TEXT.
-*-
On March 8, 1983, President Ronald Reagan gave a speech in which he called the Soviet Union “an evil empire.”
This came near the end of that strange period between the years when the Soviet Union was our ally in World War II and the period since the dissolution of the USSR in the early 1990s. That period called “The Cold War.”
I was born in 1950 and lived through the Cold War era. I remember the fallout shelter craze, doing “duck and cover” drills in elementary school to practice what to do if atomic bombs started dropping in the middle of a school day, and being truly worried that a nuclear war would start.
Those childhood traumas tended to make me a supporter of nuclear disarmament and a fan of “The Bomb Song” by the legendary Hippie-era band, Country Joe & the Fish. The one with the chorus that goes: “Please don’t drop, don’t drop that H-bomb on me...”
-*-
GIVEN INFORMATION.
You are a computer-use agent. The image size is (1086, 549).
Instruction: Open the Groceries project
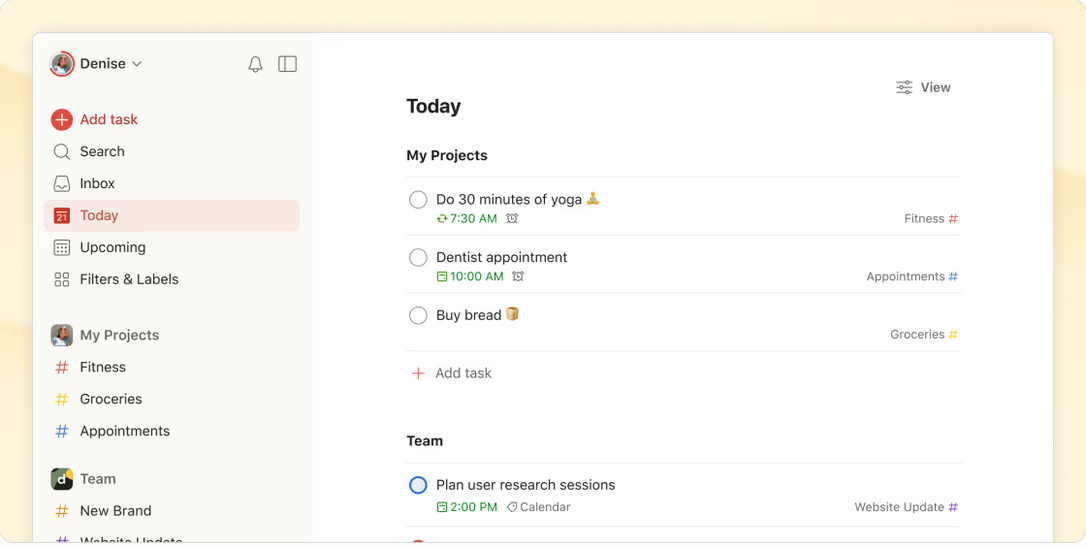pos(111,399)
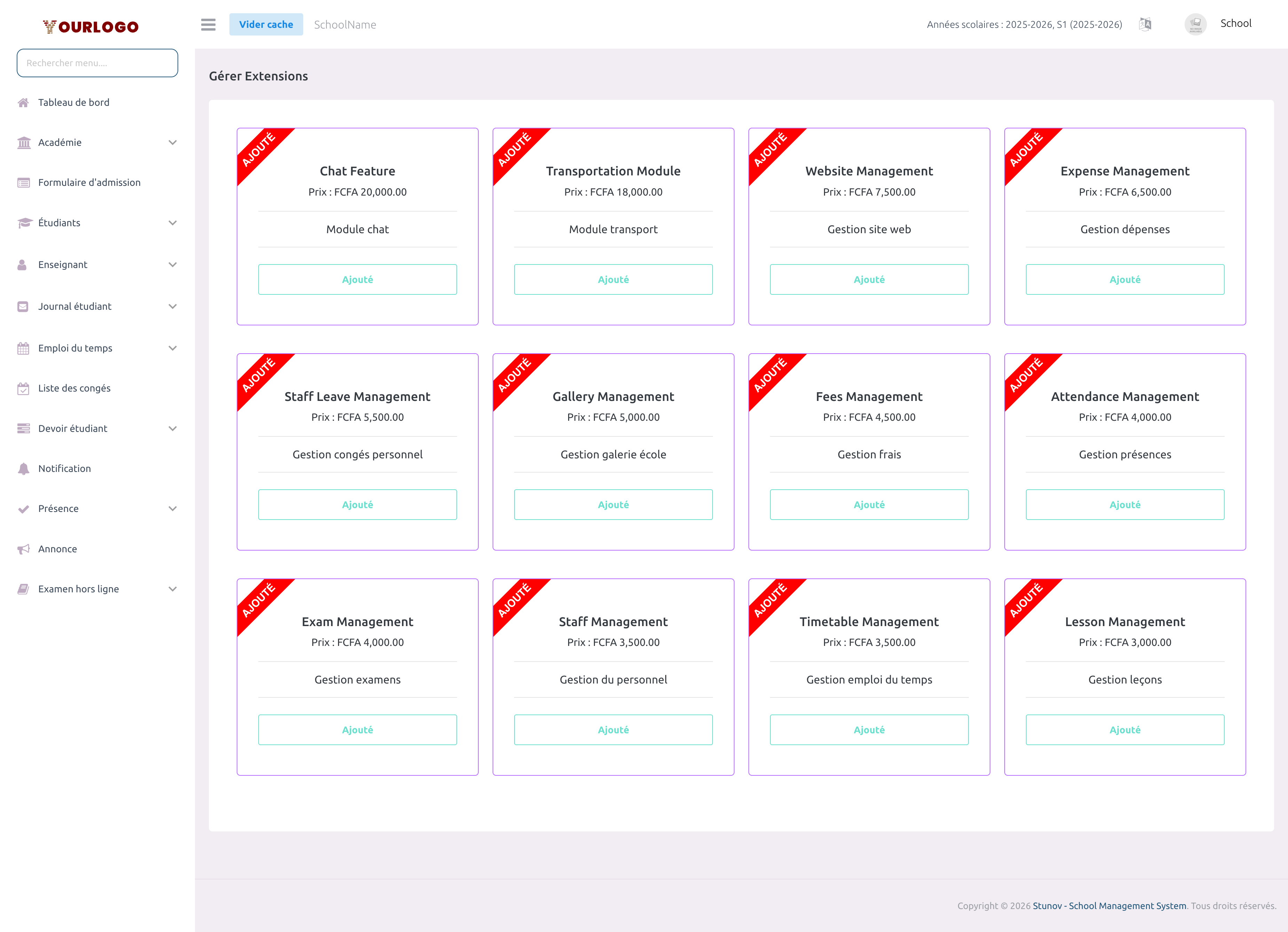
-*-
EXERCISE. From the Cold War text above, return word for word the passage that begins with the words containing "On March 8, 1983, President" and ends with "war would start.".

ANSWER FOR THIS EXERCISE.
On March 8, 1983, President Ronald Reagan gave a speech in which he called the Soviet Union “an evil empire.”
This came near the end of that strange period between the years when the Soviet Union was our ally in World War II and the period since the dissolution of the USSR in the early 1990s. That period called “The Cold War.”
I was born in 1950 and lived through the Cold War era. I remember the fallout shelter craze, doing “duck and cover” drills in elementary school to practice what to do if atomic bombs started dropping in the middle of a school day, and being truly worried that a nuclear war would start.